O presidente argentino foi eleito na esteira de uma grave recessão econômica. O tema dos direitos humanos (ou de sua relativização), encampado por sua vice-presidenta, ficou em segundo plano. “É a economia, estúpido!”, como diriam os estrategistas das campanhas presidenciais. No Brasil, o presidente Lula acha que se deve “olhar pra frente”, sem prestar contas com o passado, contanto que, na mesa e na geladeira dos brasileiros, não falte comida e que seja possível o acesso a bens de consumo duráveis.
Tirar o Brasil, novamente, do mapa da fome é um logro fantástico. Permitir o acesso a bens de consumo a uma parcela da população mal-acostumada às “benesses” do capitalismo – lembro da picanha metafórica utilizada durante a última campanha eleitoral - não deve ser ignorada ou desprezada, mas não é suficiente para a construção e consolidação da cidadania enquanto sentido de pertencimento à sociedade brasileira, de exercício desse pertencimento a partir de direitos e deveres compartilhados com cada um e todos nós.

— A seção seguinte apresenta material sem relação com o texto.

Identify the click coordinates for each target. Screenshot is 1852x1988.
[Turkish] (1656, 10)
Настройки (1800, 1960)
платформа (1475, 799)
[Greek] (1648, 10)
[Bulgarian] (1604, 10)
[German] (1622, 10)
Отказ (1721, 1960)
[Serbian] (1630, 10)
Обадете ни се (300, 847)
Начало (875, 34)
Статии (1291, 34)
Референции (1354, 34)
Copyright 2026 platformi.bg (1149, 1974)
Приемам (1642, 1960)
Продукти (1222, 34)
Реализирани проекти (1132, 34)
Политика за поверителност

Penso, sobretudo, na ideia da cidadania cultural, na liberdade de expressar-se – seja através da literatura, da música, das artes cênicas, da gastronomia, das artes visuais, do cinema – sem o risco de morrer, na valorização da diversidade como eixo central do convívio com o “outro”. A fala da deputada jovem demais para conhecer um notório genocida, para além da piada de mau-gosto, fala da importância da educação - não à toa o ensino de História, de Sociologia e Filosofia são, sempre, alvo de ataques do fascismo - como catalisador desse sentido de respeito ao distinto, com quem não necessariamente nos sentaríamos para tomar um chope, mas a quem damos o direito de viver a vida como bem lhe der na veneta.